- Les Comptes consulaires de Taulignan (1455–1529) ed. by Jean-Claude Rixte
Jean-Claude Rixte’s latest effort to make better known the Occitan history of the community of Taulignan and its department of the Drôme comes in the form of this edition of the consular accounts of the city, from the years 1455 to 1529. This end date was chosen for its proximity to the Ordinance of Villers-Cotterêts (1539) and because the quality of the Occitan in the Taulignan registers was in serious decline (13). Published here are eleven Occitan cahiers—Rixte does not include those in Latin, French, nor those whose language is so mixed that their linguistic merit is more a study in diglossia, rather than of Occitan. Though the interest of these documents was noted by Auguste Brun in 1923, they had not been published prior to this edition.
The presentation of each register is clear and easy to follow, clearly identified by cahier number and year (conveniently, Taulignan tended to start its year at the Nativity , so that the date of 1455 covers most of what we think of today as 1455). We see the consuls of Taulignan as they receive tax income, pay the town’s debts, worry about its defenses, or celebrate a church altar, for which occasion bread, wine, meat, cheese, eggs, and spices were purchased (48).

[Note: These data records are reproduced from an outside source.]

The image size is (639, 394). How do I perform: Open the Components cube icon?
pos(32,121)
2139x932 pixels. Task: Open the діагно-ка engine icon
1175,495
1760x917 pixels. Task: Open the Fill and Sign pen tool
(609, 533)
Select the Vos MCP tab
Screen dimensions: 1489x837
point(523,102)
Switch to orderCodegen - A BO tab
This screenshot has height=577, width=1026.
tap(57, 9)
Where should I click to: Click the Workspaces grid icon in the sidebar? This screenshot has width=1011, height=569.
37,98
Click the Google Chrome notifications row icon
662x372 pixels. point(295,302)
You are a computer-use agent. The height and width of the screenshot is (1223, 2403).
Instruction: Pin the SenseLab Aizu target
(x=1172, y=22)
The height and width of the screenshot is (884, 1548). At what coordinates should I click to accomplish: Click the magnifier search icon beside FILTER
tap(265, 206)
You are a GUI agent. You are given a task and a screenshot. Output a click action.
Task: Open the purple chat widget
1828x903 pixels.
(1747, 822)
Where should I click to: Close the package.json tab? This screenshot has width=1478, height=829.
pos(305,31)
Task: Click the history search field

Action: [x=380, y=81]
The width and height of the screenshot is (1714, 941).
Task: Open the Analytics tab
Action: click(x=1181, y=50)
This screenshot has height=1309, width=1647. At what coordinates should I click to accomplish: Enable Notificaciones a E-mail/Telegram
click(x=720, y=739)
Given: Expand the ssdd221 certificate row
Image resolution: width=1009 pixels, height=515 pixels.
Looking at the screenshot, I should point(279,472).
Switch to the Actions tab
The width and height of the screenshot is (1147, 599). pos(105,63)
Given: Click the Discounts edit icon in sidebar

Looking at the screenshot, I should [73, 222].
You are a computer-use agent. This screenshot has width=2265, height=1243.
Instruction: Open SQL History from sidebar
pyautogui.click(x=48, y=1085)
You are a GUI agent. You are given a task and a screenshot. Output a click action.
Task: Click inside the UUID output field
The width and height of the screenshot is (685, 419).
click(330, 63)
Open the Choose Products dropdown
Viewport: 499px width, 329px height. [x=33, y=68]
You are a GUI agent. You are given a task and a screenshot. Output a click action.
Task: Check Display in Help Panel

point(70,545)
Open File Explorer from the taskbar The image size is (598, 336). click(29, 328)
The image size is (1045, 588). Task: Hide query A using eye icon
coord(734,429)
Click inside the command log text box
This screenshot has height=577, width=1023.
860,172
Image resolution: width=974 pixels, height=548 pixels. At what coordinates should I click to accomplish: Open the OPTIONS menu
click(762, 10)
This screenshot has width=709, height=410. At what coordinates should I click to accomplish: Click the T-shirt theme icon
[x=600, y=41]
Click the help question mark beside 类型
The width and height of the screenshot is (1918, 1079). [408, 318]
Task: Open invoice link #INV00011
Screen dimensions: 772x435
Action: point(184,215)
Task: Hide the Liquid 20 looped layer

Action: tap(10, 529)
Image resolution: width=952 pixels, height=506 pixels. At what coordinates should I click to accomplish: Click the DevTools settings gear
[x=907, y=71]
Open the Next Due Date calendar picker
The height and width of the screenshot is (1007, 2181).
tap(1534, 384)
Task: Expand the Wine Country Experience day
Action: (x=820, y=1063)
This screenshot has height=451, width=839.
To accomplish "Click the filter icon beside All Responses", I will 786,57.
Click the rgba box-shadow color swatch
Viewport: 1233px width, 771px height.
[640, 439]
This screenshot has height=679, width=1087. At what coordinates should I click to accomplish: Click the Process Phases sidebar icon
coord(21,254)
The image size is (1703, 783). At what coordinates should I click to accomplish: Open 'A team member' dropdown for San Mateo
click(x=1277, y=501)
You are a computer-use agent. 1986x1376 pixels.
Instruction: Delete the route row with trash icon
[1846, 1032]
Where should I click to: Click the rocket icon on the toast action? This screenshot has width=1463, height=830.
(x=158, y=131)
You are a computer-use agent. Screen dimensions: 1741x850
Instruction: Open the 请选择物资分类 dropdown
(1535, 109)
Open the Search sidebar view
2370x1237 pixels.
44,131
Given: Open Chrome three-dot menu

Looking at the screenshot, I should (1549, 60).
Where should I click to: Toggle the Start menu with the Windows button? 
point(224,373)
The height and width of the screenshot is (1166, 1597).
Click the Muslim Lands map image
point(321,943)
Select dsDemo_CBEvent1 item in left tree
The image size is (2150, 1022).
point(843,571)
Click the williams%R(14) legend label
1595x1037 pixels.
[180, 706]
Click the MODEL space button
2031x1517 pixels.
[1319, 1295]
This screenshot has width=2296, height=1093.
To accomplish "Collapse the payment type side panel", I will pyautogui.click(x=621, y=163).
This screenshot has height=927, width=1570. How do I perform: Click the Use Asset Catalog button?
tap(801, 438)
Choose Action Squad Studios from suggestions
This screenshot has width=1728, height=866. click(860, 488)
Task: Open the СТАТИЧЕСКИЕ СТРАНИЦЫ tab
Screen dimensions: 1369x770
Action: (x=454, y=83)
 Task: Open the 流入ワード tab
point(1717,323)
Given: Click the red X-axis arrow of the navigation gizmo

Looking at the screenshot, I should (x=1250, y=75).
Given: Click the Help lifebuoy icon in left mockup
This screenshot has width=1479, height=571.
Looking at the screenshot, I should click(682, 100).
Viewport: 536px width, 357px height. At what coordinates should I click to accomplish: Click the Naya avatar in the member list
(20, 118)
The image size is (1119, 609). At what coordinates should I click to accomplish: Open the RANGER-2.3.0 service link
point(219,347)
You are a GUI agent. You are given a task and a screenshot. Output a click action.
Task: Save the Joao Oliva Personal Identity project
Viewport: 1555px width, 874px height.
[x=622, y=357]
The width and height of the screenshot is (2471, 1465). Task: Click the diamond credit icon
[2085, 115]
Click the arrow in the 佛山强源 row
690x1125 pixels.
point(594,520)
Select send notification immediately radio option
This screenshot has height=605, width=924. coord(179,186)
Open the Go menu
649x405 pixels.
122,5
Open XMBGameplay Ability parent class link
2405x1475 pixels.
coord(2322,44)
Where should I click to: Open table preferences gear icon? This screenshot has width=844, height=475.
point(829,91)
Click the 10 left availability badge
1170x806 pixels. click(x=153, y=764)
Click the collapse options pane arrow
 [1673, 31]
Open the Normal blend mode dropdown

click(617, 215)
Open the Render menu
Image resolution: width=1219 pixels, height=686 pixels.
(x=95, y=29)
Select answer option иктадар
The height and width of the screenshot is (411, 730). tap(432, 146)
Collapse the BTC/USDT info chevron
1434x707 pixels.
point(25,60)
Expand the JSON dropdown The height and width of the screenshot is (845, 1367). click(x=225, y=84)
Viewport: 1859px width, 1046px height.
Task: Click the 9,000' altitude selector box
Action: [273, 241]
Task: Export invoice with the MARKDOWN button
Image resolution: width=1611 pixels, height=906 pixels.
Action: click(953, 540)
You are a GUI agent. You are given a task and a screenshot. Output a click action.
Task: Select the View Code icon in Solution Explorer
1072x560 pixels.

For the linguist, the importance of these documents is self-evident, enhanced by the detailed indices (205–346), covering 3684 lexical items, 959 names of people, and 181 place names. As Rixte notes, the purpose of the glossary is two-fold, to assist the reader in understanding the text and to confirm, for the linguist, if a given word or phrase was used in Taulignan at the end of the Middle Ages and beginning of the Renaissance (205). Typographic choices in the glossary make it very easy to consult (e.g., bold for key words, bold and italic for words in the registers, translations into French in roman); the terms are linked to their presence in the account books by notebook and item number, and it is very easy to find any given term. [End Page 131]
Rixte’s edition represents a labor of love and years of work in the departmental archives of the Drôme. He has given historians and linguists an extremely useful edition that will be a superb tool for further research.